_Exercise prompt_: When the line containing "Haji (1003, 964)" appears in the data below, begin copying there and stop only after the line containing "Dugaan (1086, 930)".

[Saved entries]
»»
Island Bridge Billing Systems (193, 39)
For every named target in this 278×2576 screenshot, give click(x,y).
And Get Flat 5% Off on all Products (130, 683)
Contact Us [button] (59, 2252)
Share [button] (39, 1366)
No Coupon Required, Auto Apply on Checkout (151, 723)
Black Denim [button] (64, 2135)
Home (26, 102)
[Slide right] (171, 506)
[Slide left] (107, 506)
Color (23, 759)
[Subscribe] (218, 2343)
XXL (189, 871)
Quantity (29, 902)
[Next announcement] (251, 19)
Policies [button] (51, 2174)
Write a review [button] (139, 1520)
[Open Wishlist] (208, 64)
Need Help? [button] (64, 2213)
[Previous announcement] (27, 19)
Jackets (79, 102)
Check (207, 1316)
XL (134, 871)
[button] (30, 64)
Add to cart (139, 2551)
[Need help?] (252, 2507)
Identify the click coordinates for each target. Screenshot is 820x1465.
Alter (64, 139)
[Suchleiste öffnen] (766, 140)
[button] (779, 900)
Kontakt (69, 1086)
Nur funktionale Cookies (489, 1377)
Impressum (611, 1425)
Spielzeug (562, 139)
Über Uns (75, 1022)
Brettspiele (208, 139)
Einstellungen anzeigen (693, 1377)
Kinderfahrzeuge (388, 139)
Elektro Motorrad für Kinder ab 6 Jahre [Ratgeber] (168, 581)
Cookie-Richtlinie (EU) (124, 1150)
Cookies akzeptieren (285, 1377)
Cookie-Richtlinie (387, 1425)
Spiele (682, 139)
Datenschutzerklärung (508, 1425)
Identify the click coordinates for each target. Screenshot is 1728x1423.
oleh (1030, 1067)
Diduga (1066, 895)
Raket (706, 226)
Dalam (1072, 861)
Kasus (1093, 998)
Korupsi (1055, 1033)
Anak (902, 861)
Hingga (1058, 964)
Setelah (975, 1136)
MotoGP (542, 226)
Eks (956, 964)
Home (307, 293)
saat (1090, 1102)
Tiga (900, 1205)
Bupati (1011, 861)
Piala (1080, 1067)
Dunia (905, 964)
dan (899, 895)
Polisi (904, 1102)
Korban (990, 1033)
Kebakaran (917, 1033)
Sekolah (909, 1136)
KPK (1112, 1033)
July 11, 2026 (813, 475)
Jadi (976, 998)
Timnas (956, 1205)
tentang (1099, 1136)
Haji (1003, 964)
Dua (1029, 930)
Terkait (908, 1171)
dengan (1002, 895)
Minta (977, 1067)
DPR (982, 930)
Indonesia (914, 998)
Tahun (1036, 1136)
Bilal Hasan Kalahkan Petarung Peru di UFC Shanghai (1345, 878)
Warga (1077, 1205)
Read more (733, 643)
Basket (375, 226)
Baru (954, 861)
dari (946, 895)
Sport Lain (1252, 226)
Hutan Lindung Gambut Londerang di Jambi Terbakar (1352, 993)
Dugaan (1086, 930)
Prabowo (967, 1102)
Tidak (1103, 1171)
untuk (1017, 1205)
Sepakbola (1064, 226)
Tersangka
««
_Expected output_:
Haji (1003, 964)
Dua (1029, 930)
Terkait (908, 1171)
dengan (1002, 895)
Minta (977, 1067)
DPR (982, 930)
Indonesia (914, 998)
Tahun (1036, 1136)
Bilal Hasan Kalahkan Petarung Peru di UFC Shanghai (1345, 878)
Warga (1077, 1205)
Read more (733, 643)
Basket (375, 226)
Baru (954, 861)
dari (946, 895)
Sport Lain (1252, 226)
Hutan Lindung Gambut Londerang di Jambi Terbakar (1352, 993)
Dugaan (1086, 930)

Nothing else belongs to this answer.